LOW POWER OPTIMIZATION OF FULL ADDER CIRCUIT BASED ON GDI LOGIC FOR BIOMEDICAL APPLICATIONS

Advanced Electronic Devices have recently become more prevalent, designers have opted for low power, quick speed, and compact designs and processes. Even though there are numerous design methodologies currently in use for VLSI system design optimization, very few design techniques produce solutions that are optimally optimal. GDI-based circuits are becoming increasingly important since they use less space, power, and energy. The GDI technique ensures minimal propagation delay, power, and area in low-power design strategies. For 45nm technology, the Cadence Virtuoso EDA tool is utilised to determine delay and power. The proposed designs examination of delay and power performance at 1.0V voltage produced positive findings. The Gate Diffusion Input concept serves as the foundation for the proposed design in this work. In order to achieve a full voltage swing of the output, a 1-bit full adder circuit design using GDI is demonstrated in this work.
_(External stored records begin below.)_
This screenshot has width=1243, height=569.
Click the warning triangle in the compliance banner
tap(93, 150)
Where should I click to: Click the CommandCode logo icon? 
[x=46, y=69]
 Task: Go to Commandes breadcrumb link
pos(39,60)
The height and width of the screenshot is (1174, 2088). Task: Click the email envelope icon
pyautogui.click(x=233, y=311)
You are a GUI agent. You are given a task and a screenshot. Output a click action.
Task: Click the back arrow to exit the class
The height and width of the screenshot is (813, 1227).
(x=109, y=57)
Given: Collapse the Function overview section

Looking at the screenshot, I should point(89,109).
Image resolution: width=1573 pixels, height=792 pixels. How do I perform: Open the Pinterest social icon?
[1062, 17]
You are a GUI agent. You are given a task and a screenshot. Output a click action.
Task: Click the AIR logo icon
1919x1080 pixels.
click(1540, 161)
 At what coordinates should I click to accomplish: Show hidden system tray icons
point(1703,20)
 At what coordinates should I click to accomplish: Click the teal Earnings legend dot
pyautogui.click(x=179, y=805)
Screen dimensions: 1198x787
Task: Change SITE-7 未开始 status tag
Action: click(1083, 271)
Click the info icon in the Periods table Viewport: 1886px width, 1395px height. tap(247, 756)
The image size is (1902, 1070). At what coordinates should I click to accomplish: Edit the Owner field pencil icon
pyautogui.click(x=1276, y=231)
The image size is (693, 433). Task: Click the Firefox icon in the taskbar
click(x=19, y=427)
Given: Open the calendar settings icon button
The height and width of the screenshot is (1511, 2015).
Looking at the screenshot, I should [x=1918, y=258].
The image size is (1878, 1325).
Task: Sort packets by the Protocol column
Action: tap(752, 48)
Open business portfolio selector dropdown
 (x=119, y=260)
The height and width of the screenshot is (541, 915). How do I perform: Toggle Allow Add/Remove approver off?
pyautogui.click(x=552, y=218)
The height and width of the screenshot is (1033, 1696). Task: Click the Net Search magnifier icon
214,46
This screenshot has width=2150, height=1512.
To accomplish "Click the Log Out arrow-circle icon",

The GDI with the Full Swing Technique is presented in this work. Applying the suggested way to a 45nm complete adder from 14 Transistors. It is evident from the obtained simulation results that the suggested design uses the least power and the least amount of delay when compared to other full adder circuits that are already in use. Consequently, compared to previous full adder GDI circuit designs, the output voltage swing is in full and the overall power-delay product is improved by 60 percent.